Pregnancy and bad back issues seem to go together almost as much as a hand in a glove. As your body continues to adapt to the new life inside of you, it also has to make several adjustments that enable you to deliver a healthy baby.
In the early stages of pregnancy, your body begins to produce a significant amount of a hormone called relaxin. Relaxin helps your ligaments and joints loosen to meet your child’s ever-growing demand for space. Unfortunately, relaxin can also cause the ligaments supporting your spine to loosen, causing issues with the stability of your back.
If Previously Compromised…
If your back was already compromised leading into your pregnancy, the loosening of your supporting ligaments can end up being a considerable source of pain and discomfort. Pre-existing back issues or previous procedures can drastically increase the level of pain you experience. Pregnancy and bad back symptoms are a dreadful combination that effect between 50 and 80 percent of all expecting mothers.

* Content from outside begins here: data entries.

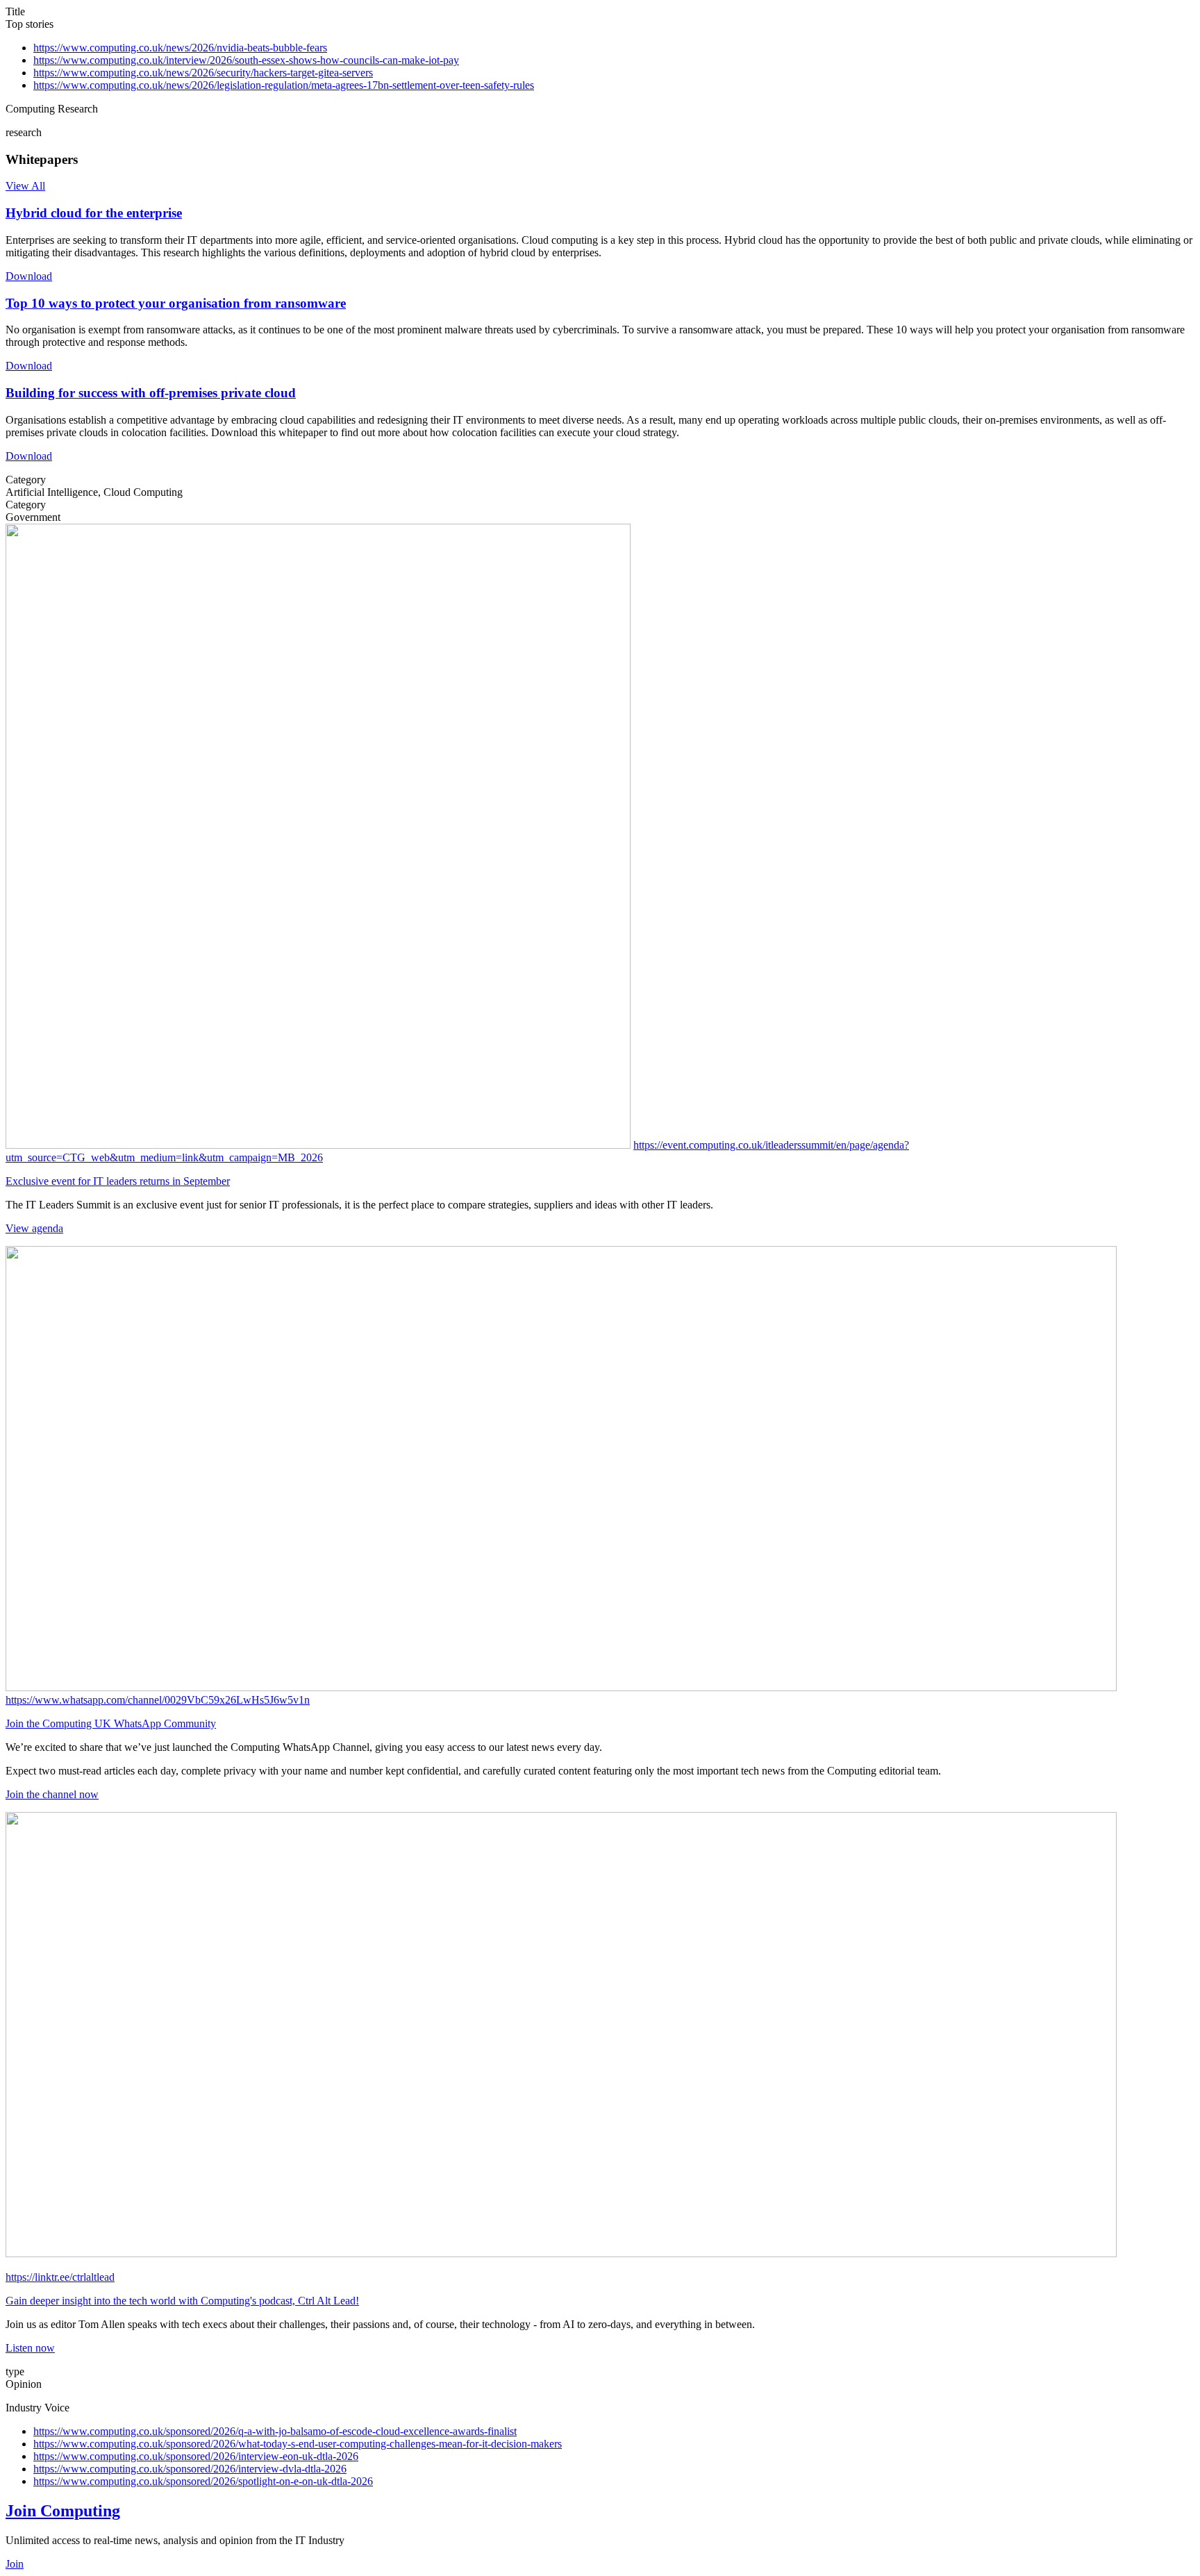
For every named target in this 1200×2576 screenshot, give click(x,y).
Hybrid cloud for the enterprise (94, 213)
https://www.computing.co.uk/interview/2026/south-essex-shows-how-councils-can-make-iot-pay (246, 60)
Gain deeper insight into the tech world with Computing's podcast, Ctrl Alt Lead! (182, 2301)
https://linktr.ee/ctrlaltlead (60, 2277)
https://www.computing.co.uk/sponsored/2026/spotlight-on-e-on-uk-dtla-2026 (203, 2481)
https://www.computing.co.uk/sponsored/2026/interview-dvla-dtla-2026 (190, 2469)
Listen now (30, 2348)
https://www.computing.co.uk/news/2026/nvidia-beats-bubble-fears (180, 47)
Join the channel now (52, 1794)
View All (25, 186)
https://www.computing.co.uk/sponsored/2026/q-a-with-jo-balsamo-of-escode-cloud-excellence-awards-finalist (275, 2431)
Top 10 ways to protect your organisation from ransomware (176, 303)
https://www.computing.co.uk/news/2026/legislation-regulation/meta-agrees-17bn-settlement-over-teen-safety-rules (283, 85)
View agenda (34, 1228)
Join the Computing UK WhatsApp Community (111, 1723)
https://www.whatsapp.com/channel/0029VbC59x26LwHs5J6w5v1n (158, 1700)
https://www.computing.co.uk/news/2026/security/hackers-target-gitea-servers (203, 72)
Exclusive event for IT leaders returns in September (118, 1181)
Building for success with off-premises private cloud (151, 392)
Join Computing (63, 2511)
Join (15, 2564)
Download (29, 276)
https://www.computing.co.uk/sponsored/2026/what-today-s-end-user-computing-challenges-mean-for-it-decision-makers (297, 2444)
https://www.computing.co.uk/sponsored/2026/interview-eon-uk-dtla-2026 (195, 2456)
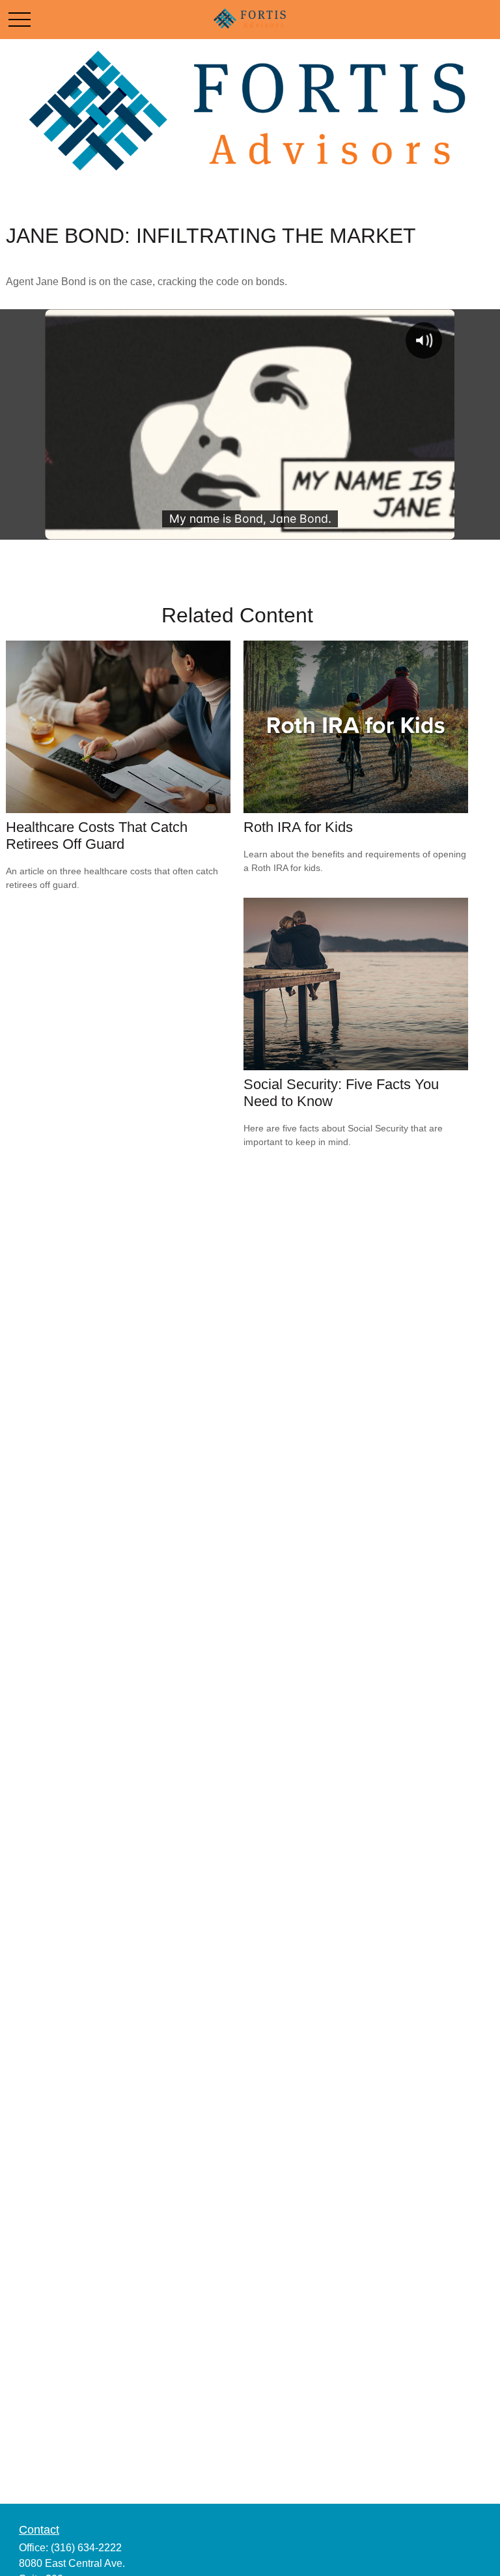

With numbers that high, it doesn’t hurt for you to contact a spine specialist to start asking questions. The most commonly asked questions include:
- Can you have a vaginal birth following back surgery?
- Are you able to have an epidural or spinal anesthetic during delivery?
Pregnancy and bad back concerns can impact your day-to-day activities. The good news is that even after back surgery, almost all women are still able to deliver vaginally. There are a very few and specific circumstances following surgery on your back that can make a Caesarean section necessary. Your team at the Southeastern Spine Institute works with your gynecologist to ensure the best care possible.
There’s little conclusive evidence to support the idea that natural labor has negative effects on back pain. But labor is hard work! Your spine specialist can work with you to determine the best positions to reduce the strain that giving birth places on your back and spine.
Epidurals and Pain Relief
It’s still possible for you to have an epidural or a spinal after back surgery. Most women have no problem or complications from either procedure. In very specific cases, scar tissue can keep your anesthesiologist from being able to access the proper place on your spine, but that’s rare.
Scar tissue can in some prevent the coverage of your epidural from feeling even. One side may feel noticeably more numb than the other. If your epidural feels uneven, it’s not recommended to proceed with a Caesarean section without another form of anesthesia.
Pregnancy and bad back pain can certainly make you uncomfortable. To stay safe, however, make sure you avoid certain over-the-counter pain medications altogether. These include:
- Aspirin and all products that contain aspirin or are made from it. The salicylic acid found in almost all acne washes is made from aspirin, for example. Aspirin can cause thinning in your blood and in your baby’s blood as well.
- Non-steroidal anti-inflammatory drugs (NSAIDs), such as ibuprofen and naproxen. These common painkillers can promote heart defects in your developing baby.
Pregnancy and bad back problems are both manageable with proper medical attention and guidance. Contacting a spinal specialist early on in your pregnancy can spare you from unnecessary discomfort that can cast a shadow over such a joyous time in your life.